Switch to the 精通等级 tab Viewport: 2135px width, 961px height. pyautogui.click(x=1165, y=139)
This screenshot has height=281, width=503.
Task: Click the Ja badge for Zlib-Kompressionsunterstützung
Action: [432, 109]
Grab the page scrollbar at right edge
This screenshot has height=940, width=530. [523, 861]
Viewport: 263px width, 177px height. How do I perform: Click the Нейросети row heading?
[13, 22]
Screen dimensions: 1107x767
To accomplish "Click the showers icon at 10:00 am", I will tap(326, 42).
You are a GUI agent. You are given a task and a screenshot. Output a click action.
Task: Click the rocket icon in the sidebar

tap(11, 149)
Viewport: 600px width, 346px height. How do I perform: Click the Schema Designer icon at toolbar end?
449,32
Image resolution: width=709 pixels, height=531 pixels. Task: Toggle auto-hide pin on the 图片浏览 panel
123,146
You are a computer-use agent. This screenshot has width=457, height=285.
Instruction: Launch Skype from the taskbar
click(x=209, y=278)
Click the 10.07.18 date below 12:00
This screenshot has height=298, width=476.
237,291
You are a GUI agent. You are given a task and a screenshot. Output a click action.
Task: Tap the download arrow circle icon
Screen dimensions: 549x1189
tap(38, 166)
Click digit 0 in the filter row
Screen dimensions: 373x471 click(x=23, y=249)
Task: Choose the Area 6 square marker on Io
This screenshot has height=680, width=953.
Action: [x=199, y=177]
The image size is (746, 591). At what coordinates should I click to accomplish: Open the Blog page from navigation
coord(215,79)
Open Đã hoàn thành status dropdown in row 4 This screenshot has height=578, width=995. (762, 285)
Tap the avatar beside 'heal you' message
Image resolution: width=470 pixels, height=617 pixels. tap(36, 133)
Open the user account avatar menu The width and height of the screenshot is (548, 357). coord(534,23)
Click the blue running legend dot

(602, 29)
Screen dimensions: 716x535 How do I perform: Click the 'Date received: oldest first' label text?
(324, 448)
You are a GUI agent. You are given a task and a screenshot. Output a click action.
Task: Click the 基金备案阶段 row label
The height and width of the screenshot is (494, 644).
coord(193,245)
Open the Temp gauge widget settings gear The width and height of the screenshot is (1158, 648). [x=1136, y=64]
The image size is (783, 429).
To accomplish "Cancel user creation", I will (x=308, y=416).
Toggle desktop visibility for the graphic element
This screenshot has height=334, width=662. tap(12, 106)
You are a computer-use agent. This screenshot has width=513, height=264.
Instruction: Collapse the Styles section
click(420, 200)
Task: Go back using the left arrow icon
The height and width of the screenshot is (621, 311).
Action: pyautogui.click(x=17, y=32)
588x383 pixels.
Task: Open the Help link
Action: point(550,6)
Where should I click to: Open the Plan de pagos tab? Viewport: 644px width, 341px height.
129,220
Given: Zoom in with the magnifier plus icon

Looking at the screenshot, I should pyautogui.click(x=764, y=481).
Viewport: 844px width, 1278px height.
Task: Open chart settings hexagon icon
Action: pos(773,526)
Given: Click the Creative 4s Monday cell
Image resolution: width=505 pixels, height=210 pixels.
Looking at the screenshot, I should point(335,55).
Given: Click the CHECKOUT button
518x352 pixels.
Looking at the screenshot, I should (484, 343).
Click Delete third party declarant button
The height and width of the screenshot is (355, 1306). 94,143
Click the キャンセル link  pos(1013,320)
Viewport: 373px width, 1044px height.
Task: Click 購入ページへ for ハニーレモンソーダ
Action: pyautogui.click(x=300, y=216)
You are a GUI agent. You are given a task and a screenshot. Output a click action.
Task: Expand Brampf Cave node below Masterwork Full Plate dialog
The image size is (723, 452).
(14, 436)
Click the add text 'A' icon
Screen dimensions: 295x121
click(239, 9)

════════════════

Work request: The entries shown above should be copied out word for word.

Response to this exercise:
Switch to the 精通等级 tab Viewport: 2135px width, 961px height. pyautogui.click(x=1165, y=139)
This screenshot has height=281, width=503.
Task: Click the Ja badge for Zlib-Kompressionsunterstützung
Action: [432, 109]
Grab the page scrollbar at right edge
This screenshot has height=940, width=530. [523, 861]
Viewport: 263px width, 177px height. How do I perform: Click the Нейросети row heading?
[13, 22]
Screen dimensions: 1107x767
To accomplish "Click the showers icon at 10:00 am", I will tap(326, 42).
You are a GUI agent. You are given a task and a screenshot. Output a click action.
Task: Click the rocket icon in the sidebar

tap(11, 149)
Viewport: 600px width, 346px height. How do I perform: Click the Schema Designer icon at toolbar end?
449,32
Image resolution: width=709 pixels, height=531 pixels. Task: Toggle auto-hide pin on the 图片浏览 panel
123,146
You are a computer-use agent. This screenshot has width=457, height=285.
Instruction: Launch Skype from the taskbar
click(x=209, y=278)
Click the 10.07.18 date below 12:00
This screenshot has height=298, width=476.
237,291
You are a GUI agent. You are given a task and a screenshot. Output a click action.
Task: Tap the download arrow circle icon
Screen dimensions: 549x1189
tap(38, 166)
Click digit 0 in the filter row
Screen dimensions: 373x471 click(x=23, y=249)
Task: Choose the Area 6 square marker on Io
This screenshot has height=680, width=953.
Action: [x=199, y=177]
The image size is (746, 591). At what coordinates should I click to accomplish: Open the Blog page from navigation
coord(215,79)
Open Đã hoàn thành status dropdown in row 4 This screenshot has height=578, width=995. (762, 285)
Tap the avatar beside 'heal you' message
Image resolution: width=470 pixels, height=617 pixels. tap(36, 133)
Open the user account avatar menu The width and height of the screenshot is (548, 357). coord(534,23)
Click the blue running legend dot

(602, 29)
Screen dimensions: 716x535 How do I perform: Click the 'Date received: oldest first' label text?
(324, 448)
You are a GUI agent. You are given a task and a screenshot. Output a click action.
Task: Click the 基金备案阶段 row label
The height and width of the screenshot is (494, 644).
coord(193,245)
Open the Temp gauge widget settings gear The width and height of the screenshot is (1158, 648). [x=1136, y=64]
The image size is (783, 429).
To accomplish "Cancel user creation", I will (x=308, y=416).
Toggle desktop visibility for the graphic element
This screenshot has height=334, width=662. tap(12, 106)
You are a computer-use agent. This screenshot has width=513, height=264.
Instruction: Collapse the Styles section
click(420, 200)
Task: Go back using the left arrow icon
The height and width of the screenshot is (621, 311).
Action: pyautogui.click(x=17, y=32)
588x383 pixels.
Task: Open the Help link
Action: point(550,6)
Where should I click to: Open the Plan de pagos tab? Viewport: 644px width, 341px height.
129,220
Given: Zoom in with the magnifier plus icon

Looking at the screenshot, I should pyautogui.click(x=764, y=481).
Viewport: 844px width, 1278px height.
Task: Open chart settings hexagon icon
Action: pos(773,526)
Given: Click the Creative 4s Monday cell
Image resolution: width=505 pixels, height=210 pixels.
Looking at the screenshot, I should point(335,55).
Given: Click the CHECKOUT button
518x352 pixels.
Looking at the screenshot, I should (484, 343).
Click Delete third party declarant button
The height and width of the screenshot is (355, 1306). 94,143
Click the キャンセル link  pos(1013,320)
Viewport: 373px width, 1044px height.
Task: Click 購入ページへ for ハニーレモンソーダ
Action: pyautogui.click(x=300, y=216)
You are a GUI agent. You are given a task and a screenshot. Output a click action.
Task: Expand Brampf Cave node below Masterwork Full Plate dialog
The image size is (723, 452).
(14, 436)
Click the add text 'A' icon
Screen dimensions: 295x121
click(239, 9)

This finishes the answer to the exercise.